Court Opinion

ID: 9729710
Source: CourtListenerOpinion
Date Created: 2023-08-26 14:47:08.803403+00
Date Added: 2024-06-11T18:26:00.684592
License: Public Domain

OLSZEWSKI, Judge,
dissenting:
Since we believe that the trial court properly relied on Ector v. Motorists Insurance Companies, 391 Pa.Super. 458, 571 *223A.2d 457, allocatur denied, 525 Pa. 646, 581 A.2d 572 (1990), we must respectfully dissent.
In Ector, this Court allowed an uninsured pedestrian, who was struck by a stolen car, to recover uninsured motorist benefits after finding that the policy behind the MVFRL was analogous to the “maximum feasible restoration” policy of the No-Fault Act. Id. at 465, 571 A.2d at 461. In Jeffrey v. Erie Insurance Exchange, 423 Pa.Super. 483, 621 A.2d 635 (1993), allocatur denied, 537 Pa. 651, 644 A.2d 736 (1994), an en banc panel rejected this underlying policy rationale and therefore limited Ector. The Jeffrey panel wrote:
We disagree, however, with any implication in Ector that our responsibility to “liberally construe” the UMCA and the MVFRL is as broad a judicial mandate to effectuate coverage as was the “maximum feasible restoration” principle in the now defunct No-Fault Act.
Id. at 495 n. 5, 621 A.2d at 641 n. 5. Similarly, in Nationwide Mutual Insurance Company v. Cummings, 438 Pa.Super. 586, 652 A.2d 1338 (1994), this Court distinguished Ector and sought to further limit its holding. Despite these limitations, however, no court has expressly overruled Ector.
Since Ector has not been expressly overruled, we agree with the trial court that it controls and allows for recovery in this case.
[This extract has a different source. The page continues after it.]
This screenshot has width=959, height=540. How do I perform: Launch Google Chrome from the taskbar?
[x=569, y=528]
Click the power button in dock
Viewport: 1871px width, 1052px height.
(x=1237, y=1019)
Like the plaintiff in Ector, the plaintiff here was an uninsured pedestrian struck by a stolen car. The majority tries to avoid this result by focusing on the fact that the maximum feasible restoration theory no longer exists. In Ector, however, the court did not rely on the theory of maximum feasible restoration. Instead, it relied on a liberal construction theory which the court found closely analogous to maximum feasible restoration. While this liberal construction theory has been severely limited by later cases, it is still a viable theory of recovery under the factual scenario presented in Ector.
We recognize that the Ector decision is often criticized. In this case, the trial court expressed its disagreement with the rationale of Ector and invited the appellate courts to reexam*224ine the decision. The trial judge recognized, however, that Ector was still binding precedent which he was not free to ignore. Like the trial court, we are constrained by Ector to allow recovery in this case, and therefore we would affirm the order below.